[6日 ロイター] - オーストラリア準備銀行(中央銀行)のハウザー副総裁は6日、米国の「法外な特権」が終わりに近づい⁠ている可能性があるとしながらも、中東紛争を受けた今週のドル買いは、そうした変化が極めて緩やかになることを示唆していると述べた。

ニューヨークで開催された政策フ⁠ォーラムで講演したハウザー氏は、昨年の米通商政策を巡る市場の混乱でド⁠ルが下落したものの、米国の安全性に対する信頼が持続的に低下している兆候はまだほとんど見られないと述べた。

「2025年の出来事は、状況に変化が生じたことを示しているのかもしれないが、われわれが目にしたのは決⁠して特異なことではない。最近の対イラン攻撃を受けてドルが上昇したことは注目に⁠値す⁠る」と発言。

「実のところ、ドルはあらゆるリスク回避局面で完璧なヘッジ手段だったわけではないが、ドルの強い需要と結びついた資金調達難の時期では、非常に持続的に上昇してきた」と語った。

また、投資家が米国から資⁠金を引き揚げ、豪州など他国の代替資産に資金を振り向けているとの報道や観測があるものの、実際には外国勢による米国資産の買いは依然高水準であり、豪州への資本流入も、おおむね例年並みの水準にとどまっていると指摘した。
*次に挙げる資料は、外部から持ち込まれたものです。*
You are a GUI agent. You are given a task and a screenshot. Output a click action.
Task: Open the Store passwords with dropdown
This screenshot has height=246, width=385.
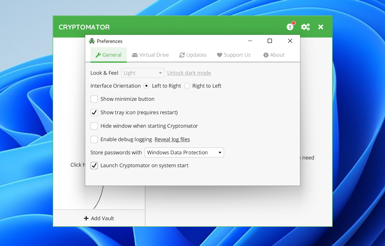pos(184,152)
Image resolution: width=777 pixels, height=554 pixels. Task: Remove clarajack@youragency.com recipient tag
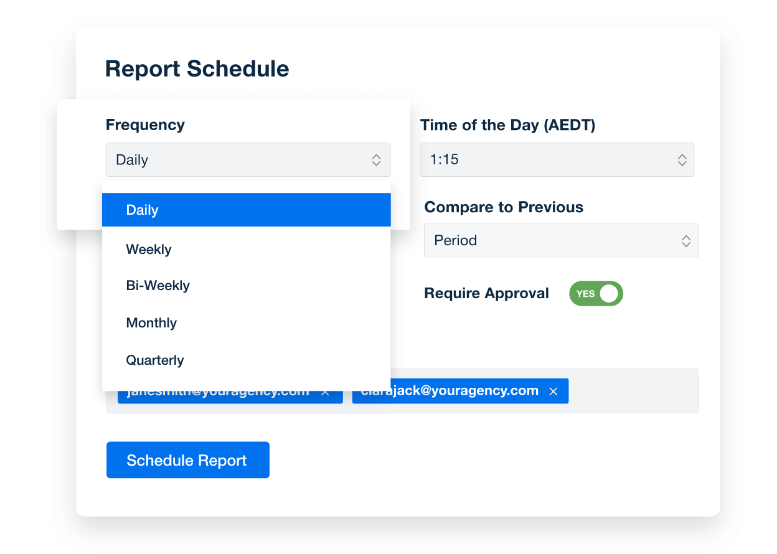(553, 392)
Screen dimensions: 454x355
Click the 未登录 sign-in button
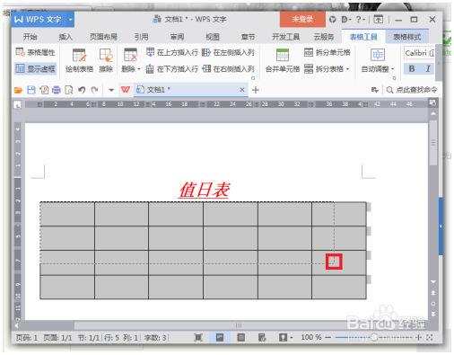pyautogui.click(x=302, y=20)
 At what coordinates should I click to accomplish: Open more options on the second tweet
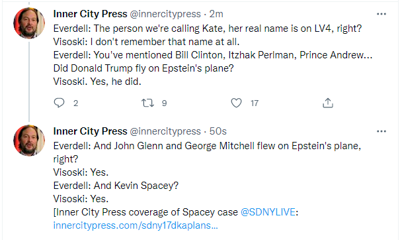pyautogui.click(x=382, y=131)
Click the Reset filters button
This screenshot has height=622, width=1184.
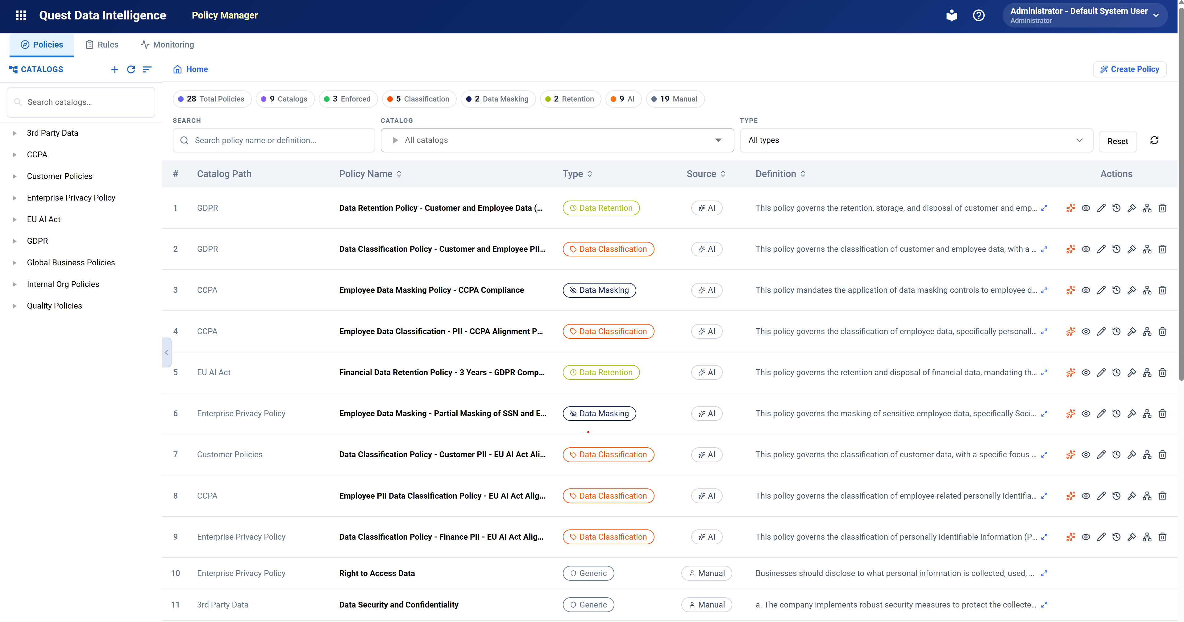coord(1117,141)
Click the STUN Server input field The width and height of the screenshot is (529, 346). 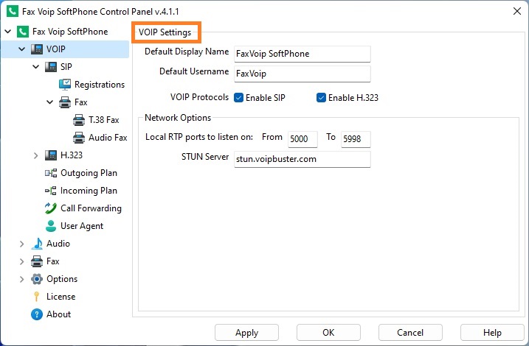point(302,159)

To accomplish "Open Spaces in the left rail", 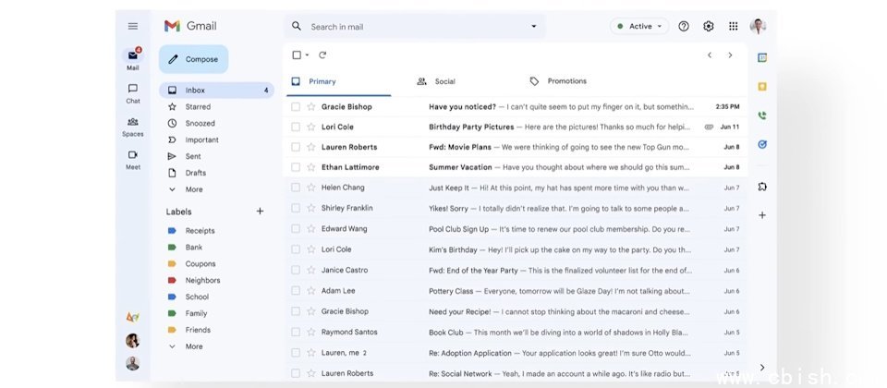I will tap(133, 126).
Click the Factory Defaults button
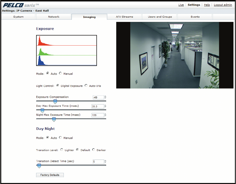236x184 pixels. tap(50, 175)
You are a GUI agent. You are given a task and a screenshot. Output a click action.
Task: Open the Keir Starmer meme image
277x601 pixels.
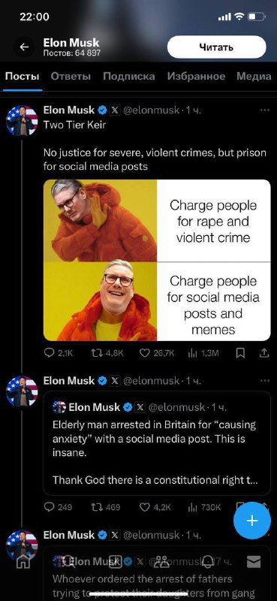157,260
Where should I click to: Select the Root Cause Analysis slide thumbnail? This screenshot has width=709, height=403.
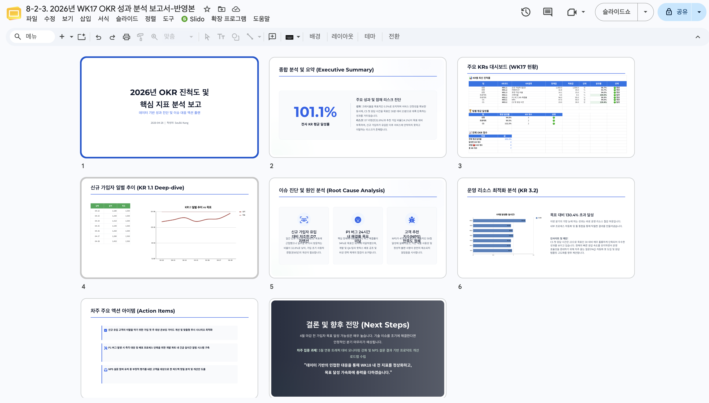click(358, 228)
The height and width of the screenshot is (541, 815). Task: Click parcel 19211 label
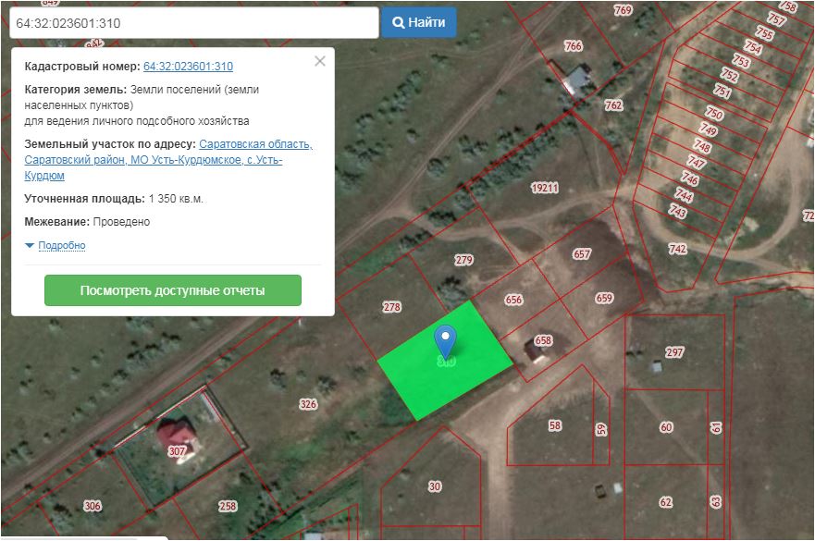[x=545, y=188]
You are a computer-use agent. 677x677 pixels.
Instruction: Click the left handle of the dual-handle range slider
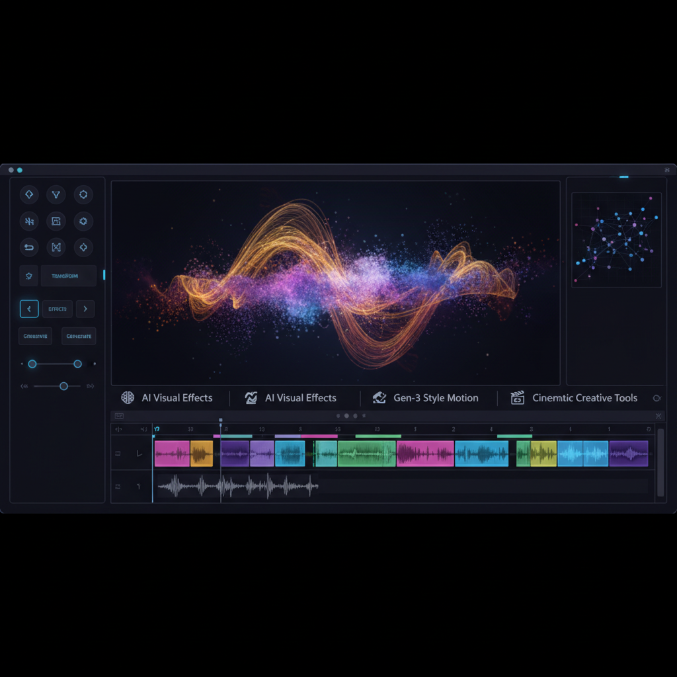coord(32,364)

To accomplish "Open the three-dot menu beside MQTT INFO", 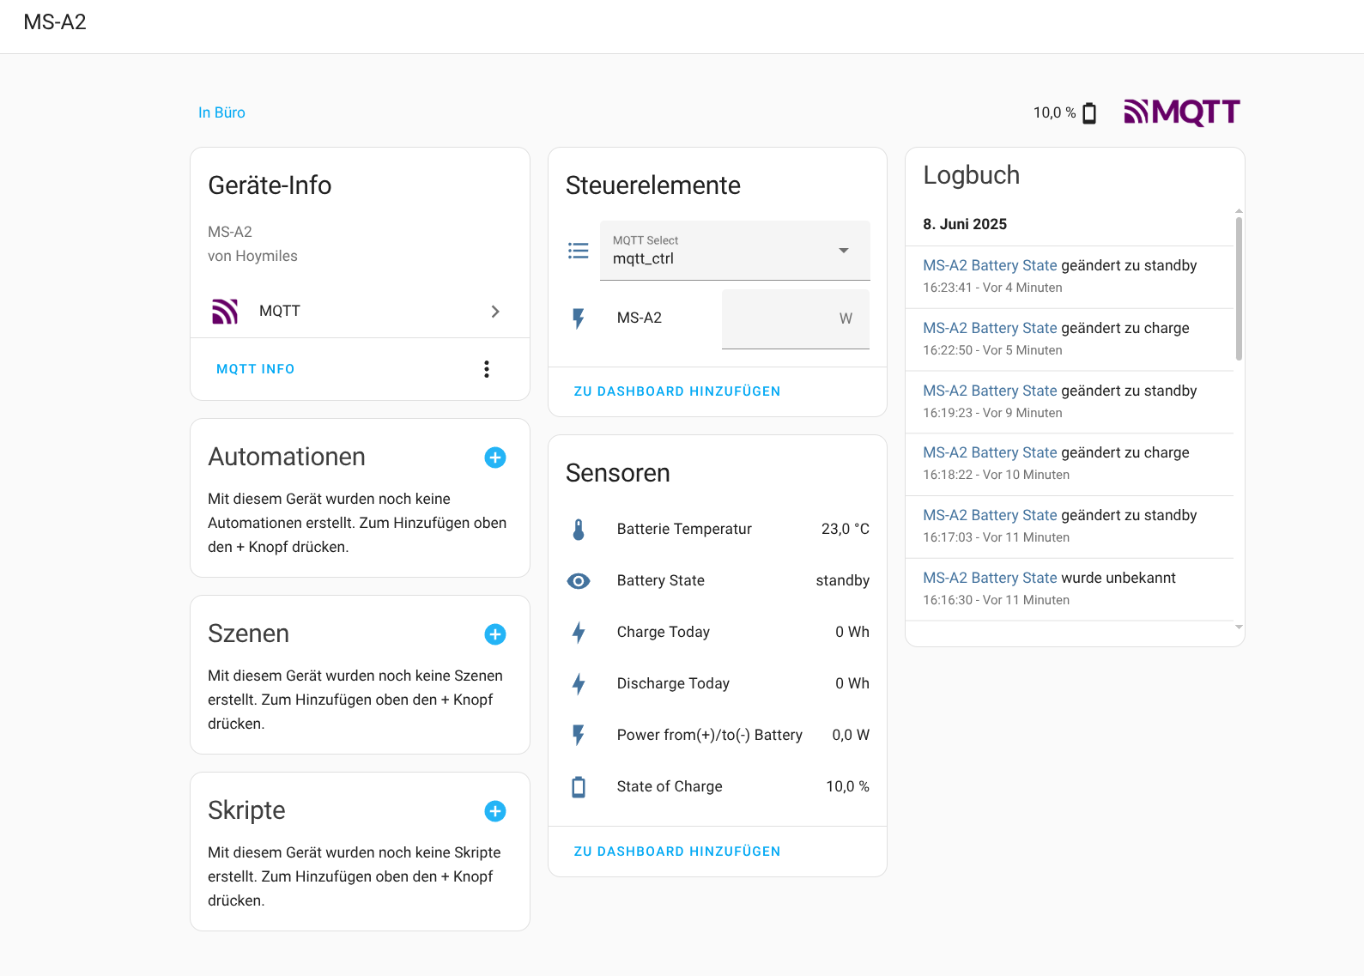I will coord(487,369).
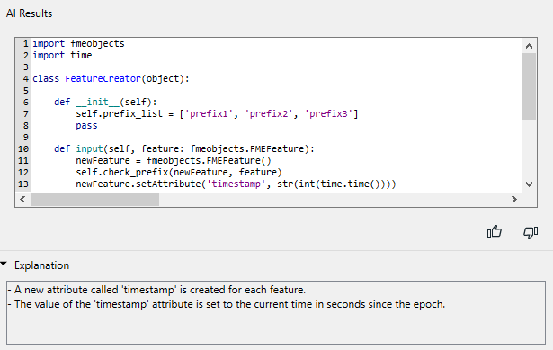Click the 'timestamp' string on line 13
Screen dimensions: 553x350
[236, 184]
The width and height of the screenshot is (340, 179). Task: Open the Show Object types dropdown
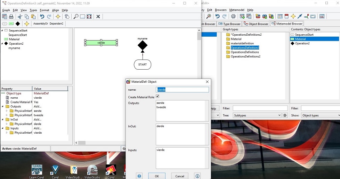pos(320,115)
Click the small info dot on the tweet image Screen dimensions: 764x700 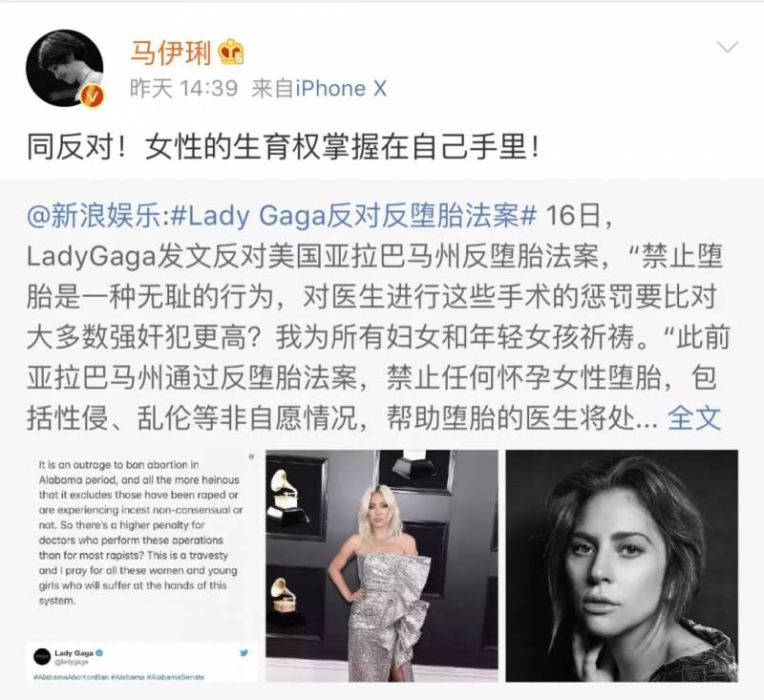pos(251,456)
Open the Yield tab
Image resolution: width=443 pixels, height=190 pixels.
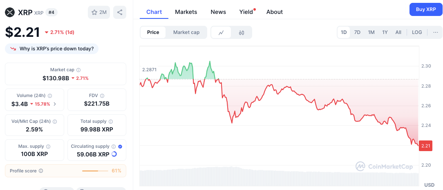246,12
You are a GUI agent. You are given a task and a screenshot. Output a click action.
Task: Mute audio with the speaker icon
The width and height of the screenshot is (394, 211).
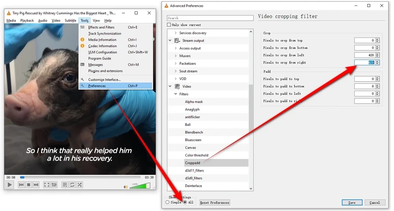pyautogui.click(x=126, y=187)
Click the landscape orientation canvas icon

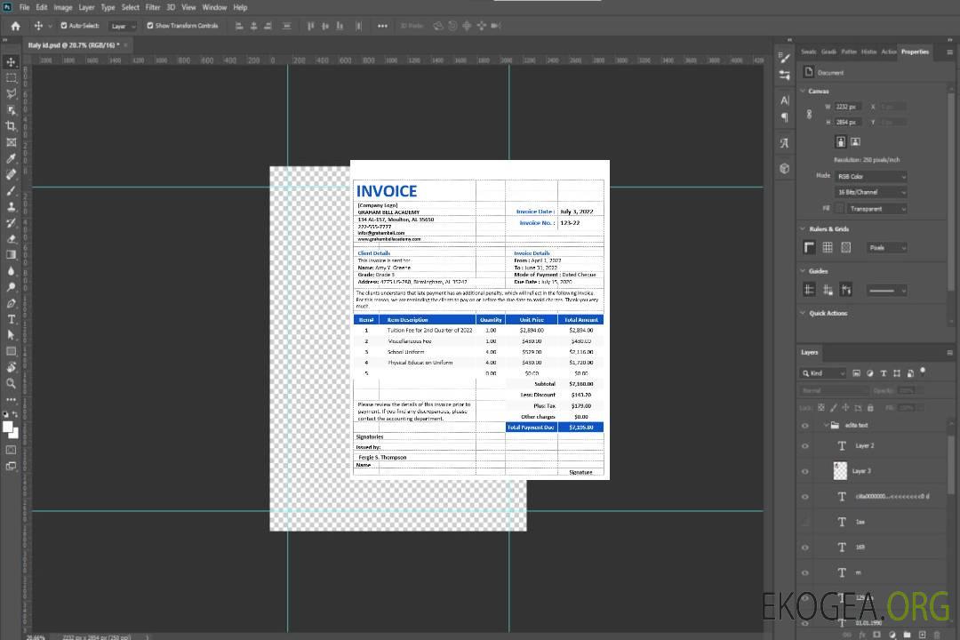click(855, 141)
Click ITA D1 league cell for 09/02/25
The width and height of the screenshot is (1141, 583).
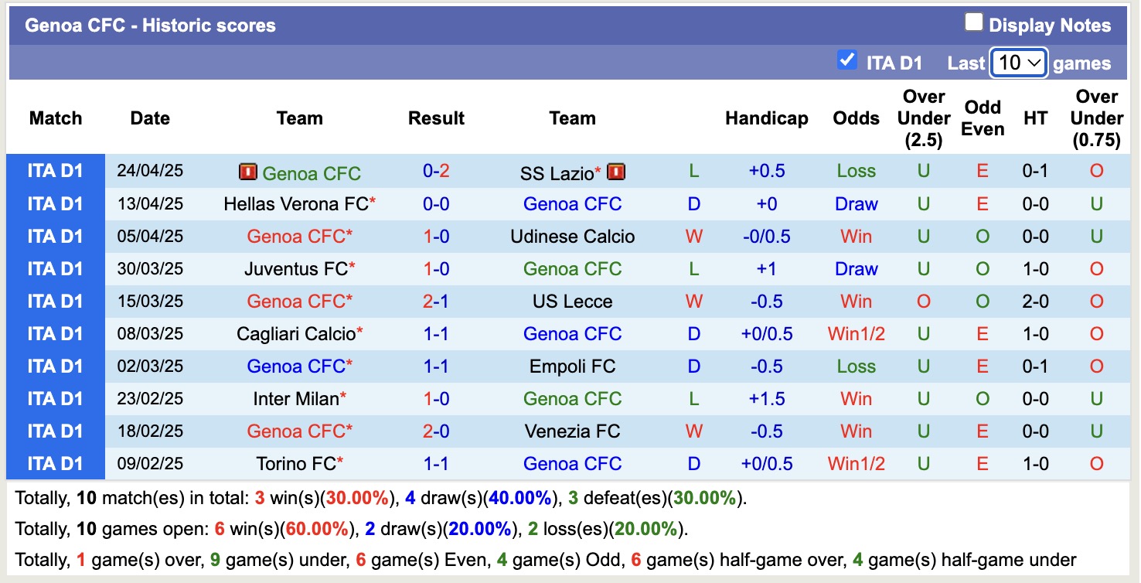pyautogui.click(x=55, y=464)
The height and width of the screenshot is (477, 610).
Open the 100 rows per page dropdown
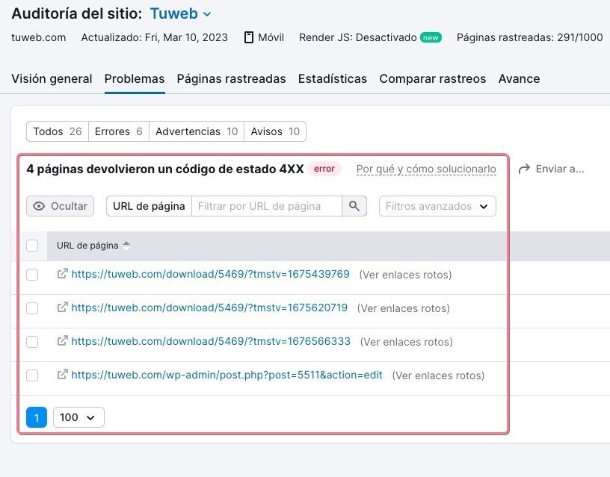tap(78, 417)
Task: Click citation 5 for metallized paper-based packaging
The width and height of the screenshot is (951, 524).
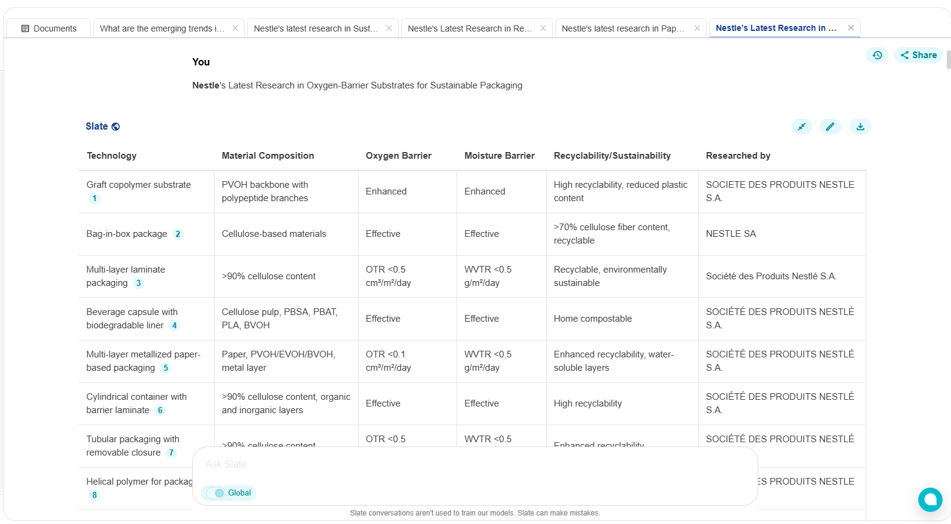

一方で、ハウザー氏は重要な変化も指摘。過去1年の米国への資本流⁠入拡大は、債券ではなく株式の買いを反映したものだとし、この変化は、米国に「法外な特権」をもたらしてきた世界のあり方、つまりドルが基軸通貨であるために米国が借りたいだけ借りられる状況からの移行が起きる可能性を示唆していると述べた。